Jakkolwiek ta historia w księdze Joba zupełnie inaczej jest opowiedzianą, jednakże są w niej jeszcze liczne prawdziwe mowy Joba, a zdaje mi się, że umiałabym wszystkie rozróżnić. Do historii o sługach, tak szybko sobie następujących trzeba dodać, że słowa: „kiedy jeszcze o tym mówił", znaczą: kiedy ostatnie cierpienie jeszcze niezupełnie w pamięci ludzi się zatarło.


Że szatan z dziećmi Boga staje przed Bogiem, oskarżając Joba, to też tylko tak w skróceniu jest przedstawione. Wówczas złe duchy bardzo z ludźmi bałwochwalczymi obcowały, ukazując się im pewno w postaci aniołów. Tak podżegano tutaj złych sąsiadów przeciwko Jobowi; oczerniano Joba, mówiąc, że nie służy Panu Bogu uczciwie, że wszystkiego ma pod dostatkiem, że więc mu łatwo być dobrym. Tedy Pan Bóg chciał pokazać, że cierpienia są często tylko doświadczeniami itd.


Przyjaciele, znajdujący się przy Jobie i rozmawiający z nim, oznaczają rozmyślania tychże przyjaciół o jego losie.
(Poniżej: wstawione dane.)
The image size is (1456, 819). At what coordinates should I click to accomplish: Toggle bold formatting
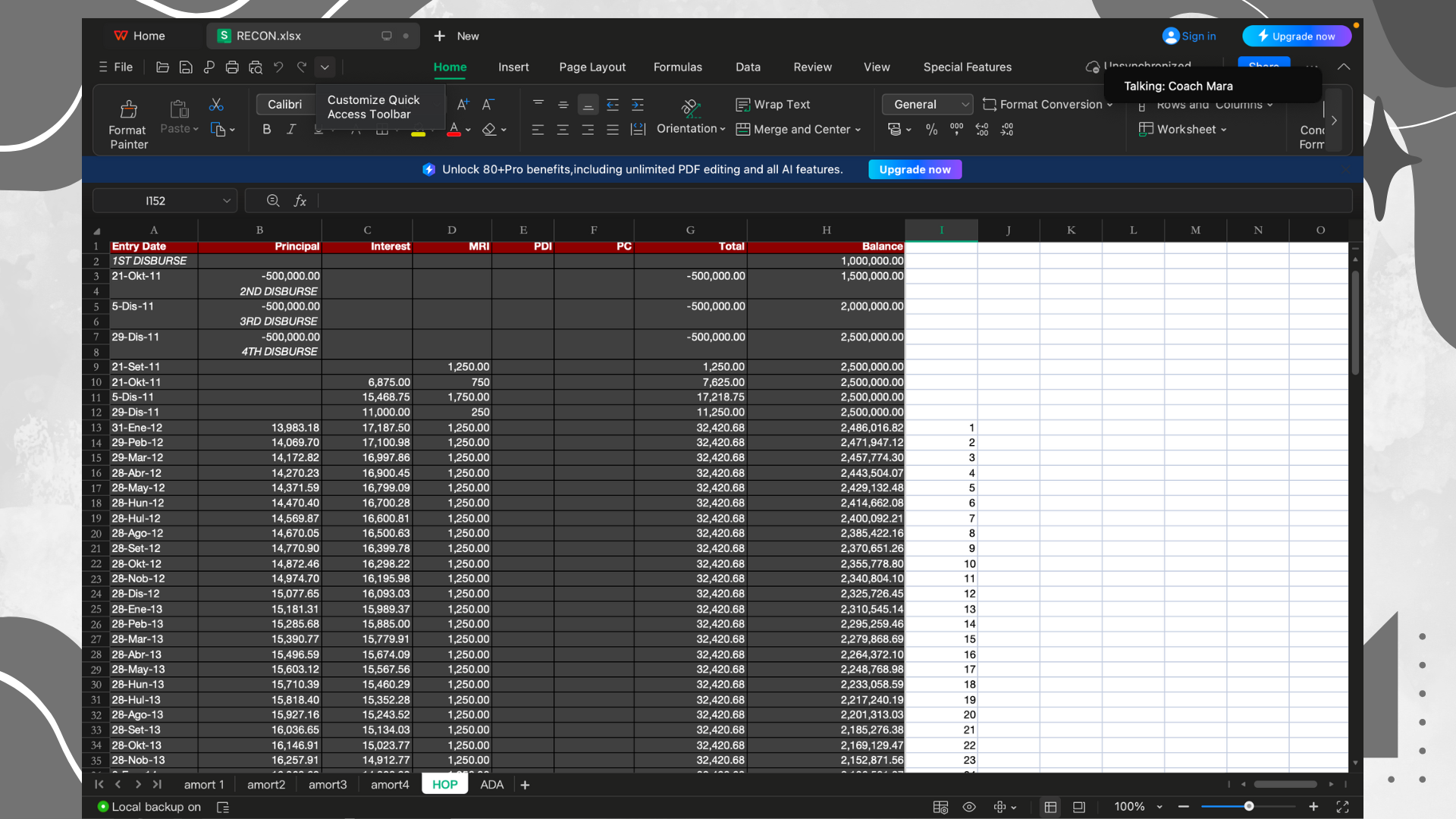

Job z tęsknotą oczekiwał Zbawiciela, przyczynił się także do powstania rodu Dawidowego. Stosunek jego do Abrahama, przez matkę Abrahama, pochodzącą z jego potomków, był ten sam jaki między przodkami Anny a Maryją zachodził.


Historię jego życia i jego rozmowy z Bogiem spisywali obszernie dwaj najwierniejsi słudzy jego, którzy jakoby podskarbimi byli, a spisywali wszystko tak, jak z ust jego własnych słyszeli. Owi dwaj słudzy nazywali się Hai i Uis lub Ois. Pisali na korze. Tę historię uważano wśród potomków jego za bardzo świętą, a przeszła ona, od rodu do rodu, aż do Abrahama; także w szkole Rebeki według tej historii niewiasty kananejskie pod względem poddawania się doświadczeniom Bożym pouczano.


W ten sposób ta historia przez Jakuba i Józefa przeszła na dzieci Izraela do Egiptu, a Mojżesz, skróciwszy ją, na inny sposób na użytek Izraelitów w czasie ich ucisku w Egipcie i dolegliwościach w pustyni ułożył; była bowiem daleko obszerniejsza i zawierała w sobie wiele tego, czego nie zrozumieliby i co by nie byłoby dla nich pożytecznym. Zaś Salomon tę historię jeszcze raz zupełnie przerobił, wiele rzeczy opuszczając, wiele też od siebie dodając. Tak owa prawdziwa historia stała się księgą budującą, pełną mądrości Joba, Mojżesza i Salomona, zaś właściwą historię Joba trudno było w niej znaleźć, albowiem także co do nazw kraju i ludów zbliżała się teraz bardziej ku ziemi Kanaan, wskutek czego Joba za Edomitę miano.

 

Kiedy stajemy wobec kryzysu, Pan Bóg często udziela nam szczególnych darów, aby przypomnieć, że On wciąż kieruje naszym losem i że nas nie opuszcza. W takich chwilach daje nam jakby dodatkowy „ zastrzyk „ mocy Pana Ducha Świętego, abyśmy mogli usłyszeć Jego głos, doznać Jego pociechy i głosić Jego słowo. Dzielmy się z Nim każdym swoim zmartwieniem, zniechęceniem, lękiem, a także radością i wdzięcznością. Im bardziej będziemy zbliżać się do Pana Jezusa w naszej codzienności, tym mocniej doświadczymy Jego wsparcia w chwili próby.